5. watched Nina the Lopsided Kitten die of poisoning on the morning of December 9. Adriana and I were devastated, and wept many a bitter tear. She is buried in the backyard under the tree that she used to scramble up in her wild fits of huntress passion, and we hope that her atoms will become the petals of a wildflower or the wings of one of the moths that she so cruelly abused in life. The saddest thing about her death is that it was almost certainly not an accident; people poison cats and dogs on purpose. Nobody was surprised to hear how Nina had died, and nobody understood why Adriana and I were so sad about it. And they're right: Nina was a cat, and, in some parts of Mexico, people, not cats, are starving to death. I keep trying to temper my outrage at the poisoning of cats and dogs with this thought. Perspective, Irene, perspective. It is wrong that Nina was poisoned, but it is also wrong that Nina was better fed than some of our neighbors. But: all of it is unfair!

At least we are 99.99% sure that Nina was the happiest kitten in Mexico, and possibly in the Universe, during her months with us. And she died very quickly. So it goes, as Kurt Vonnegut would say.

6. co-hosted a posada, part of a Mexican Christmas tradition that starts on December 16th and goes all the way until Christmas (ours was an early posada). The tradition goes as follows: people carrying statues of Mary and Joseph go from house to house asking for lodging (just as Mary and Joseph did when she was about to give birth to Jesus) by singing and setting off little sparklers. They are rejected once, rejected twice, and finally welcomed into the house, where they eat pozole and drink ponche, receive aguinaldos, which are little bags full of candies, and, if they're lucky, get to take a few whacks at a piñata. Our guests were lucky. We had a great piñata.

7. fantasized about returning to Michoacan next summer for a visit. It all depends on my bank account -- do you think that there will be more money in it the next time I check? You never know. There can be miracles. I guess that it also depends on my prudence -- do you think that I will choose to manage my finances wisely or toss hundreds of dollars out the window to soothe my aching, Mexico-deprived heart? Mmm. Things are looking grim for my financial future.

I have wireless internet now, and tomorrow evening I plan to start posting my Mexico pictures.
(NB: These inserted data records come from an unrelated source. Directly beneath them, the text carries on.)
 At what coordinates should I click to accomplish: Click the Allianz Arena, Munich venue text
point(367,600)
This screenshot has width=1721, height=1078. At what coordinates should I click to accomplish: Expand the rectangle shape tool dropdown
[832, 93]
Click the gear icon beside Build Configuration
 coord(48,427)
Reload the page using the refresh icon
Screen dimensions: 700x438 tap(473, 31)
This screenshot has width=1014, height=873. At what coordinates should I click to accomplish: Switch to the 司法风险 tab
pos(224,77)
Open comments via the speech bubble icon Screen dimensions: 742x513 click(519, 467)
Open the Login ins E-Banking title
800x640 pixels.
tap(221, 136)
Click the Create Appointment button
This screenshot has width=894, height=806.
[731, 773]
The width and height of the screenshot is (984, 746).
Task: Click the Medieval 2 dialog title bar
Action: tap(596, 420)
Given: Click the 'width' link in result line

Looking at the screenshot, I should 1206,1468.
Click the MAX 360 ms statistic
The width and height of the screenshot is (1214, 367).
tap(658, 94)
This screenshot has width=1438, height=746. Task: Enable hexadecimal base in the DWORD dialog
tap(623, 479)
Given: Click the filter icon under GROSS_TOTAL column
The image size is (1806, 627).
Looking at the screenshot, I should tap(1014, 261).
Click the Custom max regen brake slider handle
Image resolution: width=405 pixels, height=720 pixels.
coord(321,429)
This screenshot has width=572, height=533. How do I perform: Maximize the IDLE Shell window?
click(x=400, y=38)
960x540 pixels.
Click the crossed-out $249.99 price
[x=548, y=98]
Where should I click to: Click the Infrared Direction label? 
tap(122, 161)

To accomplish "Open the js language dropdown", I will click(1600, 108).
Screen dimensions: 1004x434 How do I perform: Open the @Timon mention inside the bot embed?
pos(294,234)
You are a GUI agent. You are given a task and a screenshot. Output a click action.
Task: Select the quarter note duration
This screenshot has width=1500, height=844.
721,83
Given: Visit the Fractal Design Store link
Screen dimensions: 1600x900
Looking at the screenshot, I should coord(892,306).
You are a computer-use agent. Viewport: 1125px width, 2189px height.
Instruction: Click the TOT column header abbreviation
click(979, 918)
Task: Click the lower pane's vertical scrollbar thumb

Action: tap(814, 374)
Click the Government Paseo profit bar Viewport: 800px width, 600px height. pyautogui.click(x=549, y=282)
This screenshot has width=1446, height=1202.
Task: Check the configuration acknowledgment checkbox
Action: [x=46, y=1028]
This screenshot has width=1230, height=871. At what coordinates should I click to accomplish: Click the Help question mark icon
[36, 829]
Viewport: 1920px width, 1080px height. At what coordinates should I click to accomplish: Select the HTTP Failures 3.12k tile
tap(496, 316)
They are plentiful and diverse.

I will also write about Oslo! I've already eaten reindeer sausage (Rudolph . . .) and met four delightful strangers, one of whom thrust her e-mail address upon me and one of whom just gave me her card. People are so kind! One who speaks Norwegian might say that they are "snil" -- THAT'S RIGHT. My list of Norwegian vocabulary is now about four words and three expressions long. I'll be fluent in no time.